Unraveling a novel signaling cascade determining dopamine transporter activity and its association with cocaine addiction

Time:2015-07-07

  Dopamine (DA) homeostasis is essential for a variety of brain activities. Dopamine transporter (DAT)-mediated DA reuptake is one of the most critical mechanisms for the control of normal DA homeostasis.

  In a paper published online by Nature Neuroscience this week, scientists from the Institute of Neuroscience, Shanghai Institutes for Biological Sciences, Chinese Academy of Sciences, identified a new determinant required for the maintenance of DA homeostasis in the mouse brain. They found that a Rho family GEF protein Vav2 is required for glial cell line-derived neurotrophic factor (GDNF) and its cognate receptor Ret-modulated DAT cell surface expression and transporter activity.

  Co-first authors ZHU Shuyong, ZHAO Chengjiang, WU Yingying, principal investigator ZHOU Jiawei, and colleagues found that that Vav2-deficiency caused DAT hyper-function, which was accompanied with an abnormal increase in intracellular DA levels preferentially in the NAc. Moreover, Vav2 interacted with Ret forming a functional complex and cooperated to robustly down-regulate DAT activity. Their data demonstrate that Vav2 is a determinant of DAT trafficking in vivo and contributes to the maintenance of DA homeostasis in limbic DA neuron terminals. Importantly, Vav2-mediated DAT sequestration machinery functions selectively in a brain region that is critical component of the neural circuitry involved in drug addiction. Vav2-/- mice exposed to cocaine showed reduced DAT activity and diminished behavioral cocaine response. Together, these results indicate that suppression of Vav2 may be a new approach for combating cocaine addiction.

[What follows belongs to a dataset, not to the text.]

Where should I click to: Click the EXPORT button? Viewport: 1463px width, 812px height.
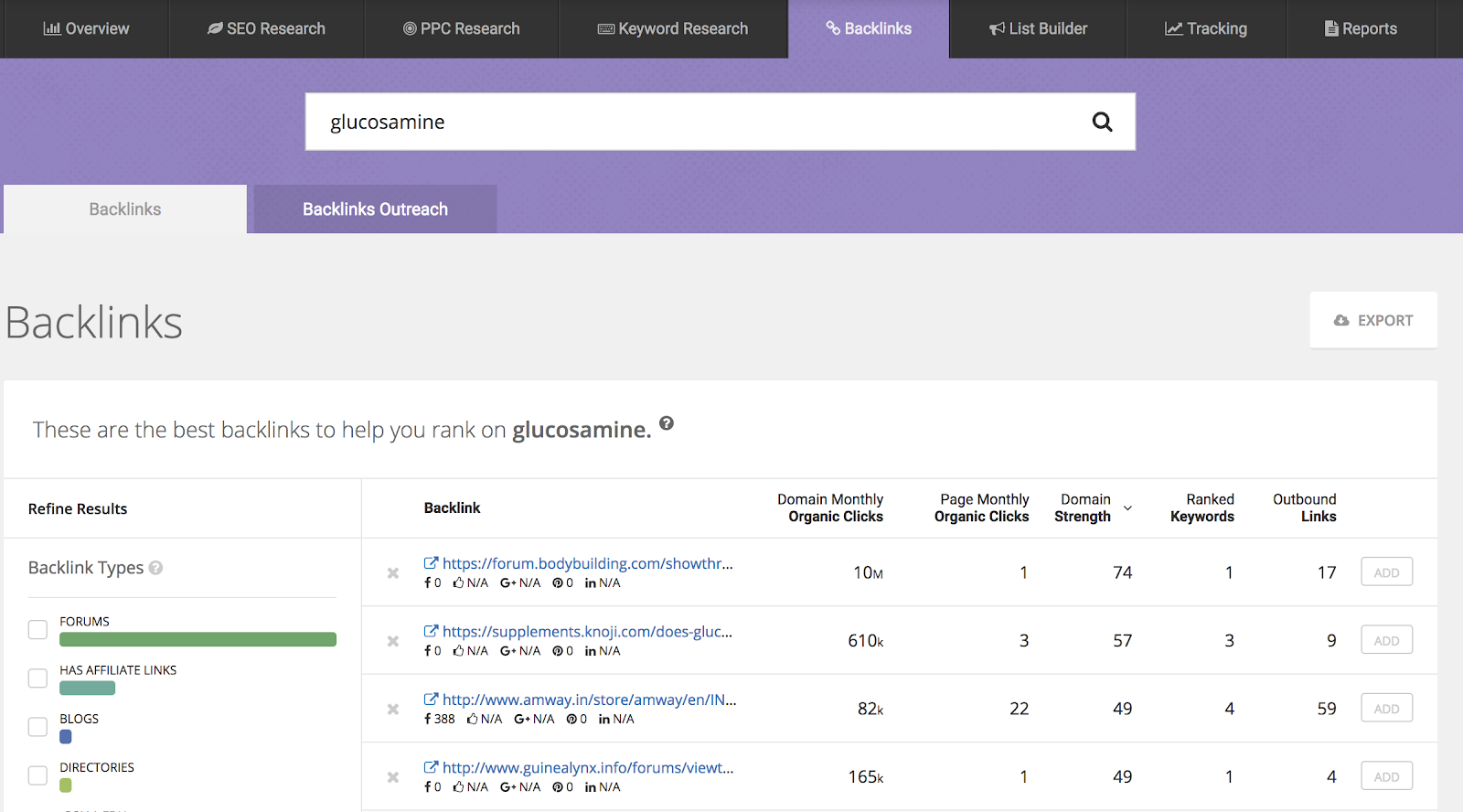pos(1372,320)
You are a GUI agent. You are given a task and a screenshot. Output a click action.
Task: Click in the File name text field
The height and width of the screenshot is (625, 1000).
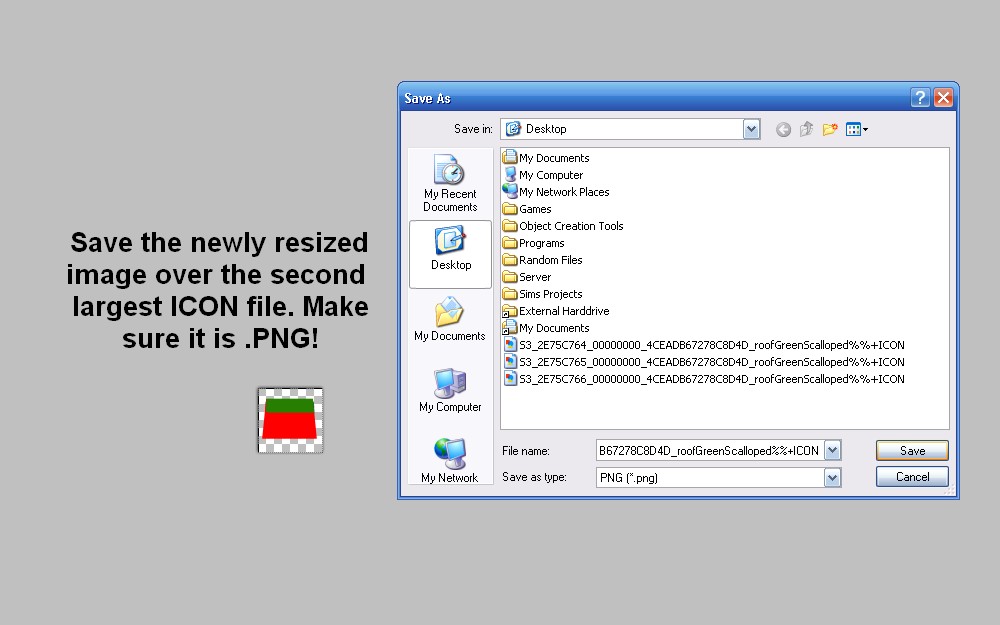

  This work was supported by grants from the Ministry of Science and Technology of China, the National Natural Science Foundation of China, and the State Key Laboratory of Neuroscience.

  A proposed model for how Vav2 regulates GDNF/Ret signaling, thereby modulating DAT internalization and DA homeostasis, in the mesolimbic DA neuron terminals of adult mice under physiological conditions.